Но они только пожимали плечами и снова склонялись над неводом, готовые разрыдаться, чтобы хоть так облегчить душу свою.
Однажды, когда путники были уже довольно далеко, Петр повернулся к своему товарищу и спросил:
— Ты веришь в эти чудеса, Иаков?
— Тащи невод да помалкивай! — ответил резкий на слово сын Зеведеев и широким рывком подтянул полную сеть.
И вот в тот день, на рассвете, проходивший мимо погонщик сказал:
— Говорят, новый пророк остановился на обед у старого скряги Анания в Вифсаиде. Как только он окончил есть, слуги принесли воду, он умылся, подошел к почтенному Ананию и тайком сказал ему на ухо какое-то слово. И сразу же старец тронулся рассудком, зарыдал и принялся раздавать свое добро бедноте.
— Что еще за слово? — спросил Петр, снова устремляя взгляд вдаль за озеро.
— Эх, да если бы я знал это! — засмеялся погонщик. — Я бы шептал его на ухо каждому богатею, и бедноте дышалось бы легче… Будьте здоровы, доброго вам улова! — сказал он и отправился своей дорогой.
Петр повернулся было к товарищу, желая завести разговор, но передумал. Что тут говорить? Снова слова? Да разве они ему еще не надоели? Ему вдруг захотелось бросить все, подняться и уйти куда глаза глядят. Уйти отсюда! Хижина Ионы, да и эта лохань с водой — Геннисаретское озеро — вдруг стали слишком тесны для него.

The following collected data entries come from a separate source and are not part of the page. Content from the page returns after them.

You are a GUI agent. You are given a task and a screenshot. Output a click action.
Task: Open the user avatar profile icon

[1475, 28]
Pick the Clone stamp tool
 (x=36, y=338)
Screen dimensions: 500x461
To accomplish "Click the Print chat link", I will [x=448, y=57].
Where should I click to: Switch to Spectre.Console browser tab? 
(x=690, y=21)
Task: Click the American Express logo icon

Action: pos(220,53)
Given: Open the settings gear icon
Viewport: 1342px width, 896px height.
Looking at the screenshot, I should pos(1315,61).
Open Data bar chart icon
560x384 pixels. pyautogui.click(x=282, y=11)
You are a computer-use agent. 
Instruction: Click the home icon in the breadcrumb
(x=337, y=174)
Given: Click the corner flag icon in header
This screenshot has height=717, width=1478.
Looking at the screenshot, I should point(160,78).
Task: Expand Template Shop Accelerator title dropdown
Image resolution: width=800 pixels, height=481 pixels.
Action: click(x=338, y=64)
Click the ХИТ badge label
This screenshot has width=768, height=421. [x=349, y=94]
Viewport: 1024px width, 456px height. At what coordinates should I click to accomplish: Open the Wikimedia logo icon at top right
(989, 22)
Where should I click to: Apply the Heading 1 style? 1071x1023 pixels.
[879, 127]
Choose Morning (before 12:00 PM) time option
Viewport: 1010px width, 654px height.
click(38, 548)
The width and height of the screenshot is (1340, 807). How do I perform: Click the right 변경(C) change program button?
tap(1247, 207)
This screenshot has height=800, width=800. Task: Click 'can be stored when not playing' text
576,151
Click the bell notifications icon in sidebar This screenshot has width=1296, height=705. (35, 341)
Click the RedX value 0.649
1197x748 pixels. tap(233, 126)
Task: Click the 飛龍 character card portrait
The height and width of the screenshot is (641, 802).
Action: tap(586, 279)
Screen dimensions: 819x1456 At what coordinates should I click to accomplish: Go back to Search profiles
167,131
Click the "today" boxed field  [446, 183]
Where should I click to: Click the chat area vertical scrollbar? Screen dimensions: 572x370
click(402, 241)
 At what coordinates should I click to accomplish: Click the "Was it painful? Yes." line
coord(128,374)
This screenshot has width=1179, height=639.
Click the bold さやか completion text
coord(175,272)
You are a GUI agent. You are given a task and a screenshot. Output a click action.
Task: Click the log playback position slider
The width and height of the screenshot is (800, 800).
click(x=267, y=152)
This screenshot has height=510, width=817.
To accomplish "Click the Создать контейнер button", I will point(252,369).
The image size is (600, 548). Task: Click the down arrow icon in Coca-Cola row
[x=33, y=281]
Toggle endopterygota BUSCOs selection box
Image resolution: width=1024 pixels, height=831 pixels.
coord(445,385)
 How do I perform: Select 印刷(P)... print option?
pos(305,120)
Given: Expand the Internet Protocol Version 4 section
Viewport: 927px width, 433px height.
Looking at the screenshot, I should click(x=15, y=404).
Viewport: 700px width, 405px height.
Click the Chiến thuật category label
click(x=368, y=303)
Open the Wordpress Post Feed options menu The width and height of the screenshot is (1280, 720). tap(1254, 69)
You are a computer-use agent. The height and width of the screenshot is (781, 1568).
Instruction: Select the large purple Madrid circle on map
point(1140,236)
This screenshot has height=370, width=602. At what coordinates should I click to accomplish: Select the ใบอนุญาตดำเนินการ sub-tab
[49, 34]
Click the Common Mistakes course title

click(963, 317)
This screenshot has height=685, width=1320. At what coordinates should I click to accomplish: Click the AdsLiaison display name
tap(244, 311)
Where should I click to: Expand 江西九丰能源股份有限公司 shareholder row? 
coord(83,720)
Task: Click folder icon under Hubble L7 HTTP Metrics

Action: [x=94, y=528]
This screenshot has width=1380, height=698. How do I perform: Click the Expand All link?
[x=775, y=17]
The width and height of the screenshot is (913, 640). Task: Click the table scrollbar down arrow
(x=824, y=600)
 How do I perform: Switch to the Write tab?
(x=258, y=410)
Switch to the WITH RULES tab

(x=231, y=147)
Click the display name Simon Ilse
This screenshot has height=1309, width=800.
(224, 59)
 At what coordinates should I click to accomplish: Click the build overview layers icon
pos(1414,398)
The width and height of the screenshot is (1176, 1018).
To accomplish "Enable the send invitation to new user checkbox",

— Не жизнь это. Нет, не жизнь, — прошептал он. — Уйду!
Иаков обернулся.
— Что ты там бормочешь? Замолчи!
— Ничего, чтоб мне пусто было! — ответил Петр и принялся яростно тащить невод.
И вот в этот самый миг на зеленом холме, где Иисус впервые обратился к людям с речью, на самой его вершине, показался Иуда. В руках у него был корявый посох, который он вырезал в дороге из каменного дуба, и теперь шел, стуча им о землю. Затем появились с трудом поспевавшие за ним три его товарища. На мгновение они задержались на вершине глянуть на простиравшийся вокруг мир. Счастливо сияло озеро, ласкаемое смеющимся солнцем, на его поверхности порхали белыми и красными бабочками рыбачьи лодки, а над ними носились крылатые рыболовы — чайки. Позади шумел Капернаум, солнце уже поднялось высоко, день был в полном разгаре.
— Смотрите — Петр! — закричал Андрей, указывая на брата, который тащил внизу у берега сети.
— И Иаков тоже там! — воскликнул Иоанн и вздохнул. — Все никак не могут оторваться от земли… Иисус улыбнулся:
— Не кручинься, возлюбленный мой товарищ. Присядьте здесь отдохнуть, а я схожу за ними.
И быстрыми, легкими шагами он стал спускаться. «Словно ангел, — с восхищением глядя на Иисуса, подумал Иоанн — Только крыльев ему недостает». Ступая с камня на камень, Иисус спускался вниз. Добравшись до берега, Сын Марии замедлил шаг, подошел к склонившимся за работой рыбакам и остановился у них за спиной. В течение продолжительного времени он, не двигаясь, разглядывал их. Разглядывал и ни о чем не думал. Чувствовал только, как некая сила покидает его: он ослабевал. Окружающий мир обретал легкость, парил в воздухе, плыл облаком над озером, и оба рыбака тоже обрели легкость и парили, радостно приемля свой невод, ибо это был уже не невод, наполненный рыбой, но люди — тысячи счастливых, танцующих людей.